LLaVA-Next-OneVision-0.5B-levircc

CAUTION ONLY WORKS GOOD ON RS CHANGE CAPTIONING

This model works with two remote images and interprets changes between those images. At other cases this model won't work any good.

Model Overview
Installation
Usage
Performance Scores
Citation

Model Overview

Name: LLaVA-Next-OneVision-0.5B-levircc
Model Type: Vision-Language Foundation Model
Parameters: ~0.9B
Purpose: Change Captioning
Pretrained On: Levir-CC dataset

This model is trained with levircc dataset using pretrained weights of llava-next-onevision-qwen2-0.5b-ov model.

Installation

git clone https://github.com/LLaVA-VL/LLaVA-NeXT
cd LLaVA-NeXT && pip install -e ".[train]"
cd LLaVA-NeXT && pip install --upgrade pip && pip install -e .

Usage

Below is an example of how to use this model:

import sys
import os

scriptpath = "path to your llava-next folder if code is not running out of llava-next folder"
sys.path.append(os.path.abspath(scriptpath))

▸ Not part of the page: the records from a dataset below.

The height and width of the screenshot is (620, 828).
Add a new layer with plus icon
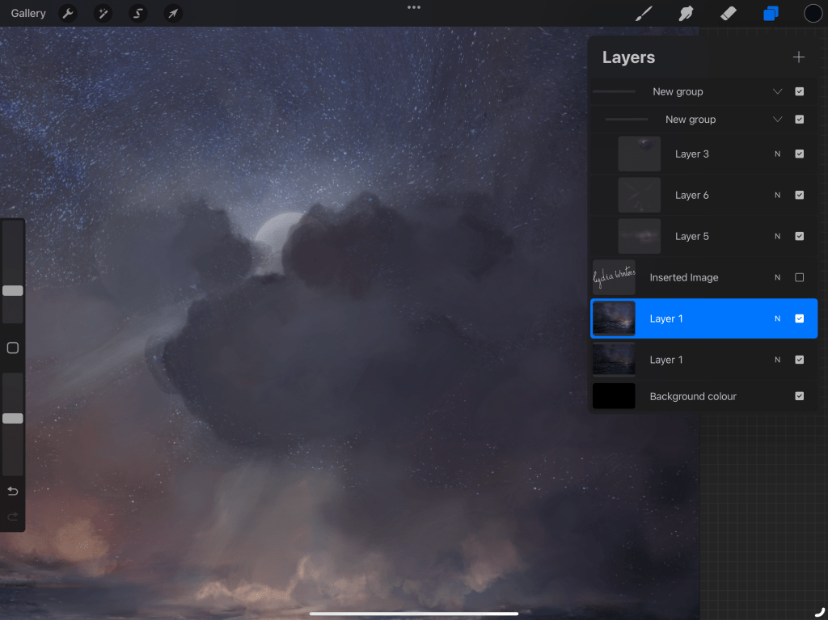(x=799, y=57)
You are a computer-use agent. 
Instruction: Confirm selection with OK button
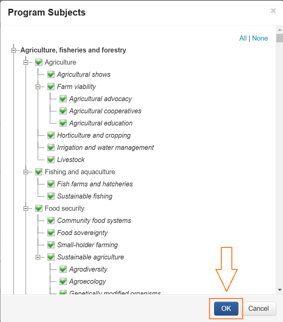[x=226, y=308]
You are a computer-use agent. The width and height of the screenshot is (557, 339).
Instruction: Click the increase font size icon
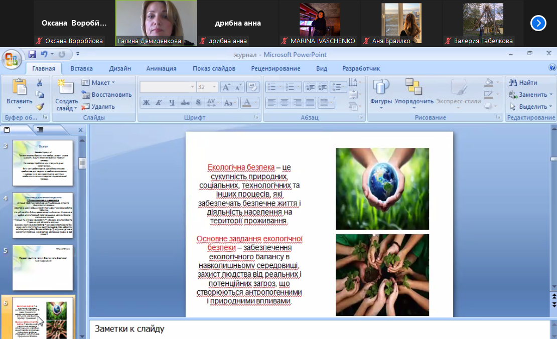(226, 87)
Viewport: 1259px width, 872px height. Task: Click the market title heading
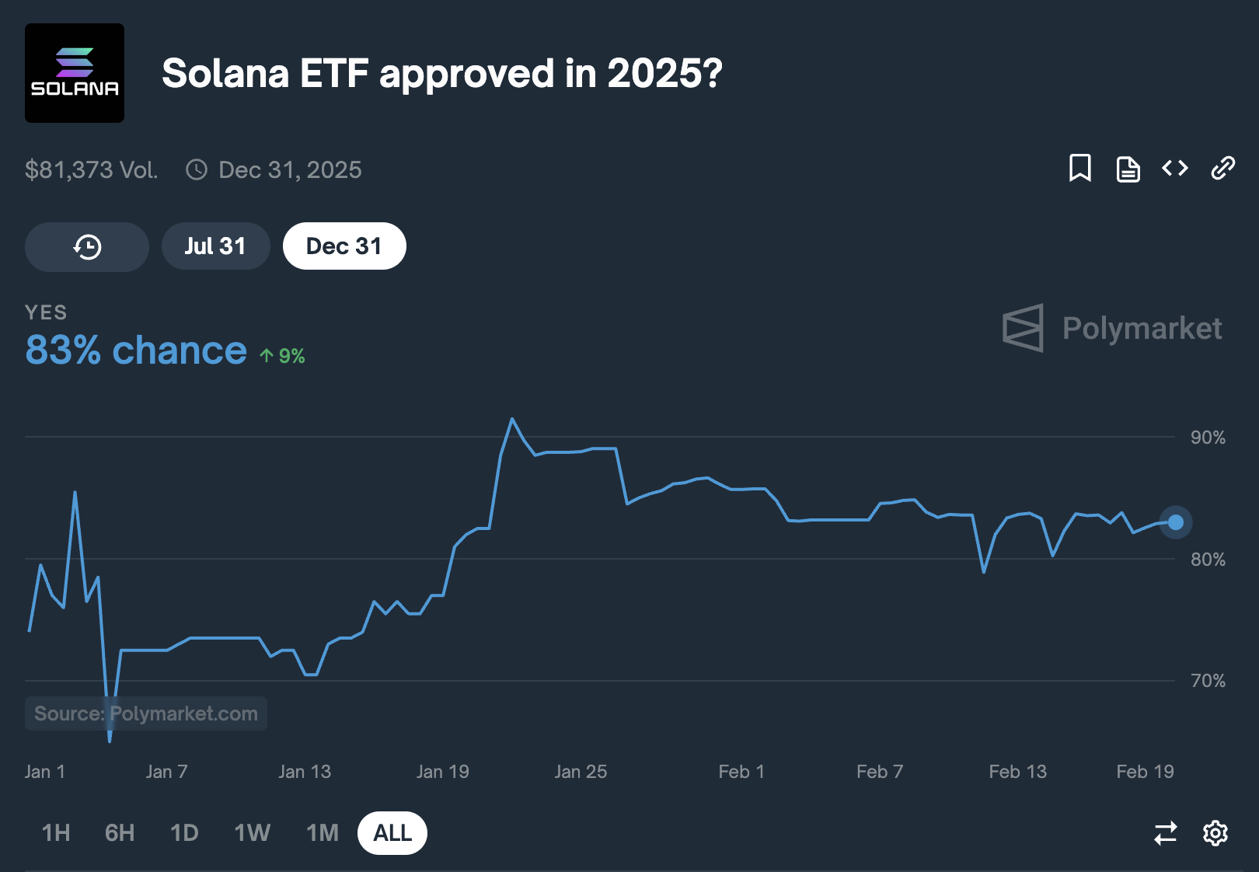(x=442, y=74)
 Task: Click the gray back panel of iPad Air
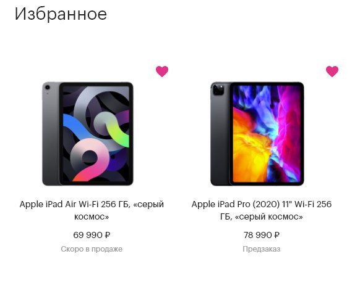click(51, 138)
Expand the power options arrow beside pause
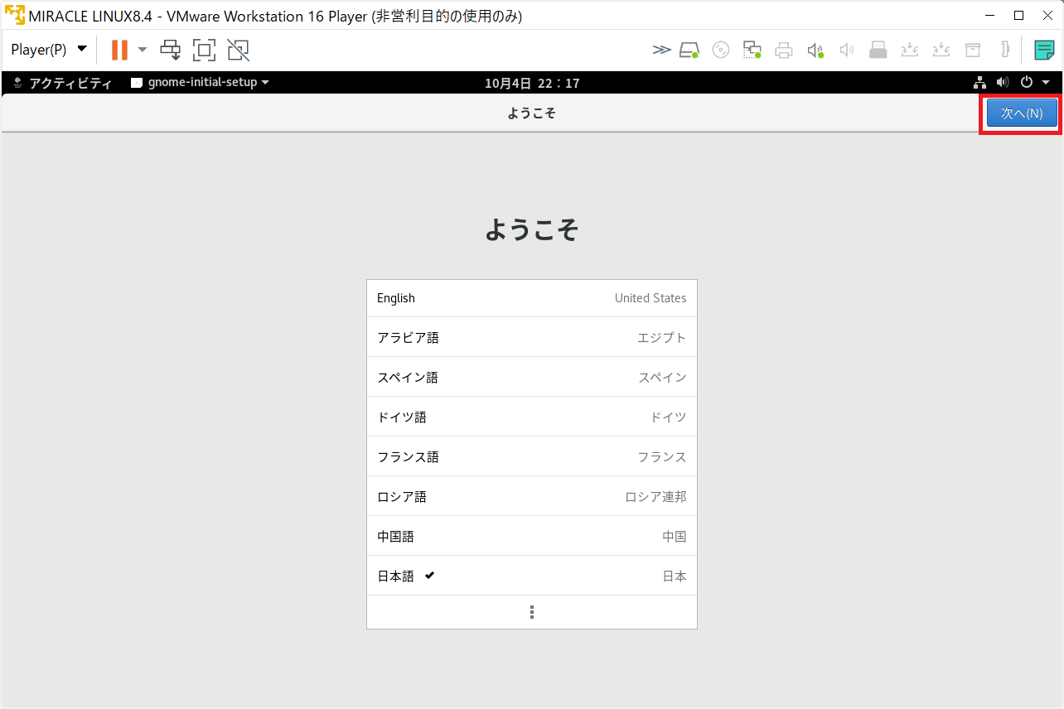The image size is (1064, 709). (143, 50)
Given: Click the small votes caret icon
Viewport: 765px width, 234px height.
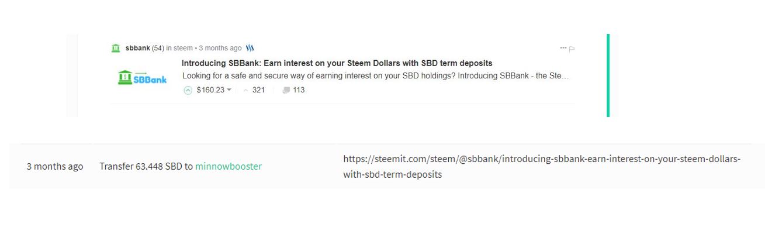Looking at the screenshot, I should click(x=245, y=90).
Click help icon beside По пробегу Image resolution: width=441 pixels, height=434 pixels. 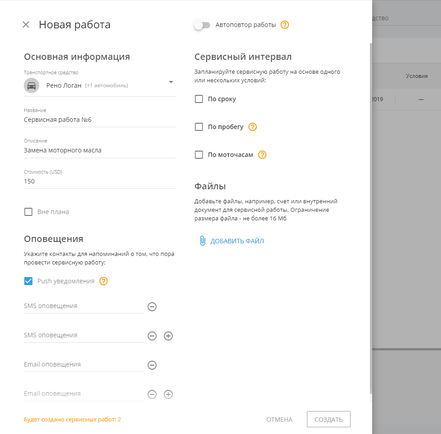click(x=252, y=127)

from llava.model.builder import load_pretrained_model
from llava.mm_utils import get_model_name_from_path, process_images, tokenizer_image_token
from llava.constants import IMAGE_TOKEN_INDEX, DEFAULT_IMAGE_TOKEN, DEFAULT_IM_START_TOKEN, DEFAULT_IM_END_TOKEN, IGNORE_INDEX
from llava.conversation import conv_templates, SeparatorStyle

from PIL import Image
import copy
import torch
import warnings

def get_device_map() -> str:
  return 'cuda' if torch.cuda.is_available() else 'cpu'

device = get_device_map()
pretrained = "turabimi4/llava-next-onevision-0.5b-levircc"
model_name = "llava_qwen"
device_map = "auto"
llava_model_args = {
        "multimodal": True,
        "attn_implementation": 'sdpa'
    }
overwrite_config = {}
overwrite_config["image_aspect_ratio"] = "pad"
llava_model_args["overwrite_config"] = overwrite_config
tokenizer, model, image_processor, max_length = load_pretrained_model(pretrained, None, model_name, device_map=device_map, **llava_model_args)
model.to(device)
model.eval()

def generate_answer_from_images(image_path1, image_path2, question, model, tokenizer, image_processor, conv_template, device):
    try:
        # Load and preprocess the images
        image1 = Image.open(image_path1).convert('RGB')
        image2 = Image.open(image_path2).convert('RGB')
    except FileNotFoundError as e:
        print(f"Image not found: {e}")
        return None

    images = [image1, image2]

    # Process each image separately and append tensors together
    image_tensors = []
    image_sizes = []
    for image in images:
        # Process the image individually
        image_tensor = image_processor.preprocess(image, return_tensors='pt')['pixel_values']
        image_tensors.append(image_tensor.half().cuda())
        image_sizes.append(image.size)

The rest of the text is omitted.